#### SOURCE DATA ####

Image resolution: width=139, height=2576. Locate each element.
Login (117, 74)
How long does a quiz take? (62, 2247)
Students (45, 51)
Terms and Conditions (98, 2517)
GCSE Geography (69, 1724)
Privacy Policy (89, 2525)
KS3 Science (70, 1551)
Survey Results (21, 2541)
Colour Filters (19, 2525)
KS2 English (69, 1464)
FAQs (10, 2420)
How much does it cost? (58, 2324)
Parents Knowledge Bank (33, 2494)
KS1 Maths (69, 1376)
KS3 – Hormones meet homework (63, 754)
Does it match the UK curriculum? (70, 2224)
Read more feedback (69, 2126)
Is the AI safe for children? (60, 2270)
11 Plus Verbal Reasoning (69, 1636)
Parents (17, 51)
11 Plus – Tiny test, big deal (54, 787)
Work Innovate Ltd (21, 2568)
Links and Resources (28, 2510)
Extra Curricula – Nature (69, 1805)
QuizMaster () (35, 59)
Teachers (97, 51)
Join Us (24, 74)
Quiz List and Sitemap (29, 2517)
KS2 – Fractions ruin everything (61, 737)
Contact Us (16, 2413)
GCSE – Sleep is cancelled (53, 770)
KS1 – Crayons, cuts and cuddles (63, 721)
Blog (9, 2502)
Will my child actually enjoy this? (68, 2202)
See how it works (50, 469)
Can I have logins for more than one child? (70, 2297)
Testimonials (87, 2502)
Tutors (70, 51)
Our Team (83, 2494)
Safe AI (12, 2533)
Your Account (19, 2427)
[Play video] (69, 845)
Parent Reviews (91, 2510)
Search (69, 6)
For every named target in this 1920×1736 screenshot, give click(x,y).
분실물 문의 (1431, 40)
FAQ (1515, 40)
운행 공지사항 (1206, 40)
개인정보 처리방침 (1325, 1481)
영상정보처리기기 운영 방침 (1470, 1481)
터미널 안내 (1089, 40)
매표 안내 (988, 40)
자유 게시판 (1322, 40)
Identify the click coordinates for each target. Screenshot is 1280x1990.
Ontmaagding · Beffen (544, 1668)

####

Please repeat each entry exactly as written.

Image resolution: width=139, height=2576. Locate each element.
Login (117, 74)
How long does a quiz take? (62, 2247)
Students (45, 51)
Terms and Conditions (98, 2517)
GCSE Geography (69, 1724)
Privacy Policy (89, 2525)
KS3 Science (70, 1551)
Survey Results (21, 2541)
Colour Filters (19, 2525)
KS2 English (69, 1464)
FAQs (10, 2420)
How much does it cost? (58, 2324)
Parents Knowledge Bank (33, 2494)
KS1 Maths (69, 1376)
KS3 – Hormones meet homework (63, 754)
Does it match the UK curriculum? (70, 2224)
Read more feedback (69, 2126)
Is the AI safe for children? (60, 2270)
11 Plus Verbal Reasoning (69, 1636)
Parents (17, 51)
11 Plus – Tiny test, big deal (54, 787)
Work Innovate Ltd (21, 2568)
Links and Resources (28, 2510)
Extra Curricula – Nature (69, 1805)
QuizMaster () (35, 59)
Teachers (97, 51)
Join Us (24, 74)
Quiz List and Sitemap (29, 2517)
KS2 – Fractions ruin everything (61, 737)
Contact Us (16, 2413)
GCSE – Sleep is cancelled (53, 770)
KS1 – Crayons, cuts and cuddles (63, 721)
Blog (9, 2502)
Will my child actually enjoy this? (68, 2202)
See how it works (50, 469)
Can I have logins for more than one child? (70, 2297)
Testimonials (87, 2502)
Tutors (70, 51)
Our Team (83, 2494)
Safe AI (12, 2533)
Your Account (19, 2427)
[Play video] (69, 845)
Parent Reviews (91, 2510)
Search (69, 6)
For every named target in this 1920×1736 screenshot, give click(x,y).
분실물 문의 (1431, 40)
FAQ (1515, 40)
운행 공지사항 (1206, 40)
개인정보 처리방침 (1325, 1481)
영상정보처리기기 운영 방침 (1470, 1481)
터미널 안내 (1089, 40)
매표 안내 (988, 40)
자유 게시판 (1322, 40)
Identify the click coordinates for each target. Screenshot is 1280x1990.
Ontmaagding · Beffen (544, 1668)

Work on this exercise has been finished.